OFA的会议资料,我曾经在公众号上发过2次:
《
RDMA、HPC资料分享:2019 OpenFabrics Alliance会议
》
《
OpenFabrics Alliance Workshop会议资料分享(2021、2020)
》
但具体到OFA联盟的历史,还是在之前一篇唐杰总的文章
《
SoC之三:AWS Elastic Fabric Adapter
》里介绍得更好:
“
RDMA的技术是在一个有Mellanox主导的行业组织OFA[7]主导的...
OFA是2004年成立的工业组织,在整个HPC行业从Myrinet[8]转换到IB的时候成立的。在2005年, Myrinet在TOP500的市场份额占到了28%,之后就一路下降,被IB替换掉了。对于诞生于HPC专业的领域,可用性一直是个大问题,HPC一切为了性能,不要虚拟化,不要通用操作系统和架构,每台超算恨不得自成一台体系。大家看看Mellanox的Linux 驱动的家族就知道这个有多复杂了。
”
BTW. 近几年在OFA里比较积极的是Intel,比如CXL 3.1也在这次会议内容里。
2024 OFA Virtual Workshop资料网盘下载
链接:
https://pan.baidu.com/s/1WPIT1LqEegAlAEjcoNZTuQ?pwd=4dfy
提取码:4dfy
官网链接 https://www.openfabrics.org/2024-ofa-virtual-workshop-agenda/(里面还有视频,qiang外面的)
演讲主题
Session 1
“OFI 2.0 Update”
Jianxin Xiong, Intel
Session 2
“Status of OpenFabrics Interfaces (OFI) Support in MPICH”

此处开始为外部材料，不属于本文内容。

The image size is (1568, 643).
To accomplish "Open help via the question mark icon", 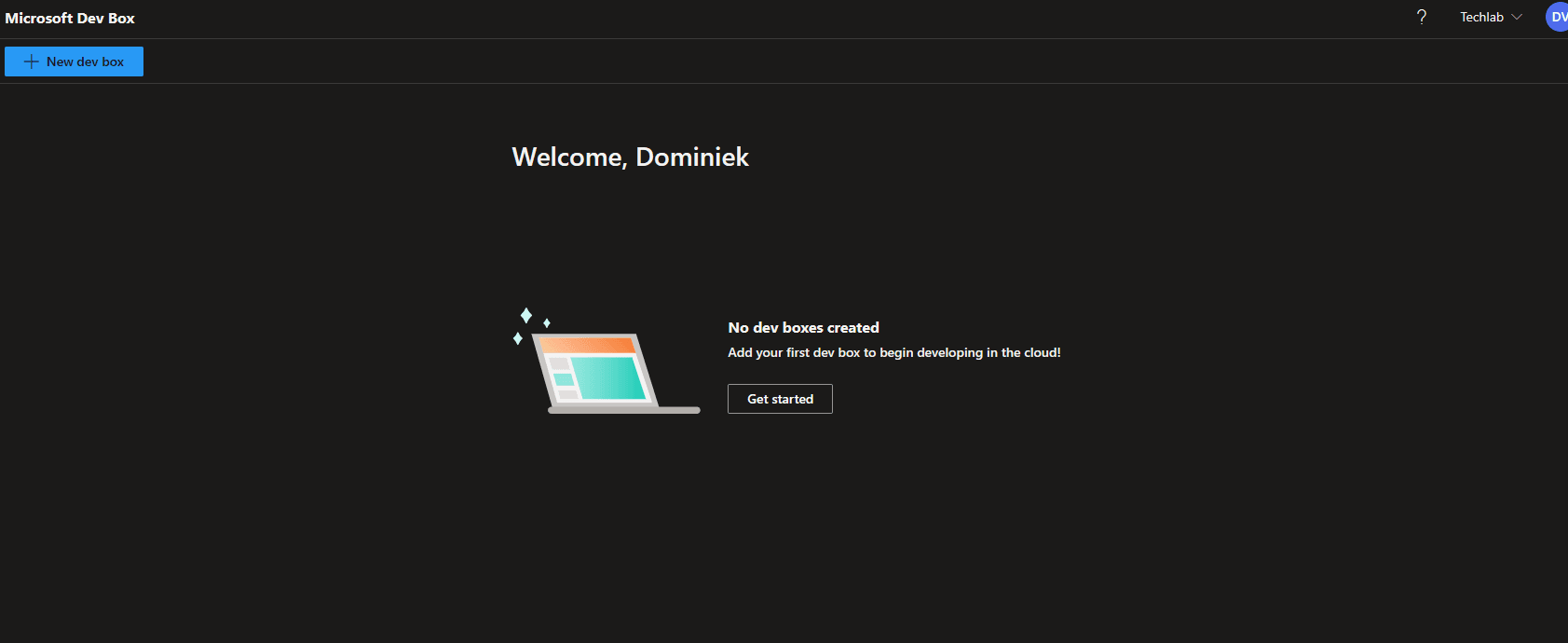I will (x=1421, y=17).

Yanfei Guo, Argonne National Laboratory
Session 3
"Accelerating MPI AllReduce Communication with Efficient GPU-Based Compression Schemes on Modern GPU Clusters"
Hari Subramoni and Qinghua Zhou, The Ohio State University
Session 4
"High Performance & Scalable MPI library over Broadcom RoCE"

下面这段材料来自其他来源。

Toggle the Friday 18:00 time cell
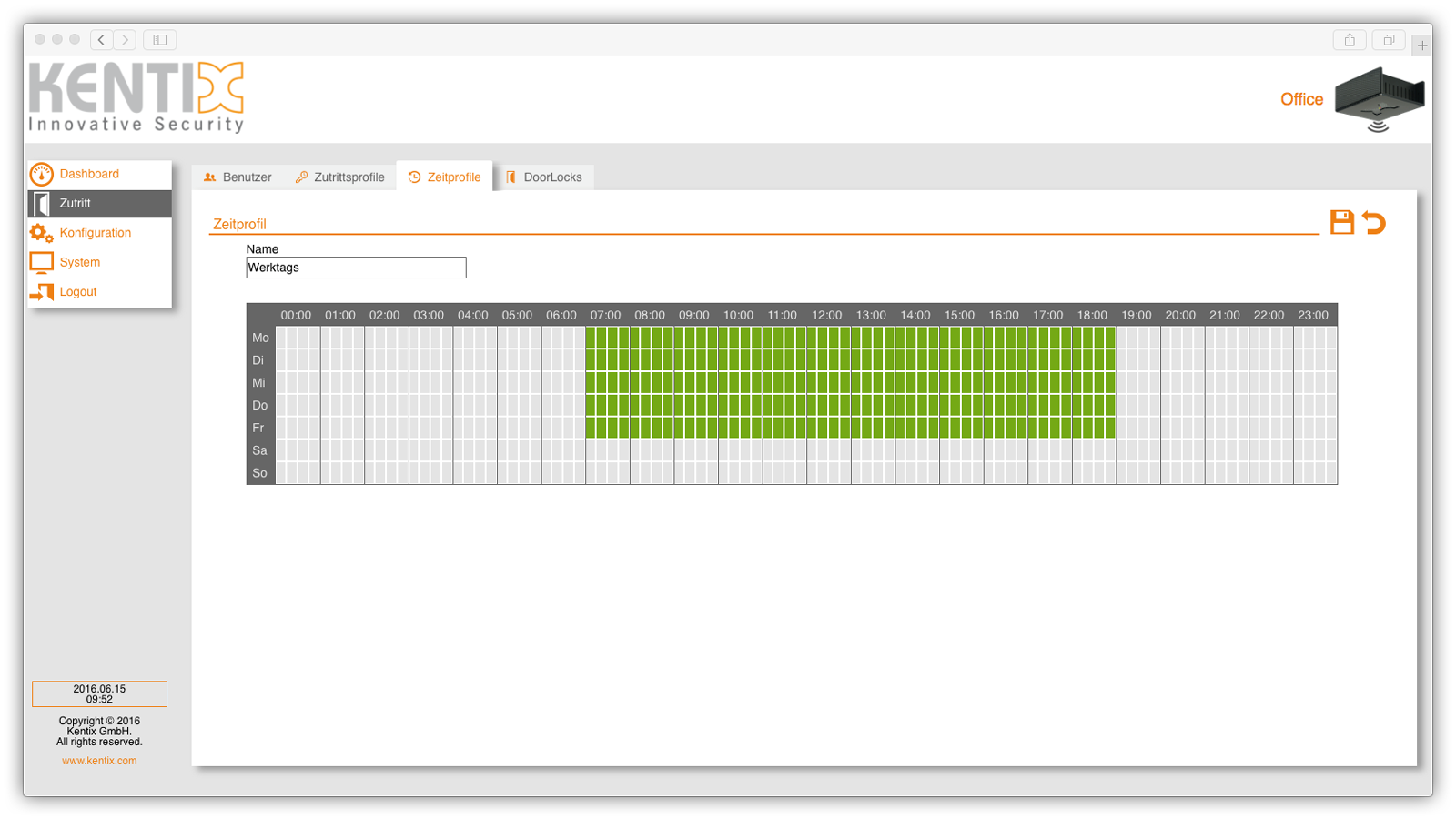This screenshot has width=1456, height=819. click(1078, 428)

Mustafa Abduljabbar, The Ohio State University; Hemal Shah, Broadcom Inc; and Shulei Xu, The Ohio State University
Session 5
"Scaling Large Language Model Training using Hybrid GPU-based Compression in MVAPICH"
Speakers: Aamir Shafi and Lang Xu, The Ohio State University
Session 6
"OFI Integrated Shared Memory Offload"
Speakers: Alexia Ingerson, Intel; Shi Jin, Amazon; and Amir Shehata, Oak Ridge National Laboratories
Session 7
"Managing Composable Disaggregated Infrastructure With OFA Sunfish"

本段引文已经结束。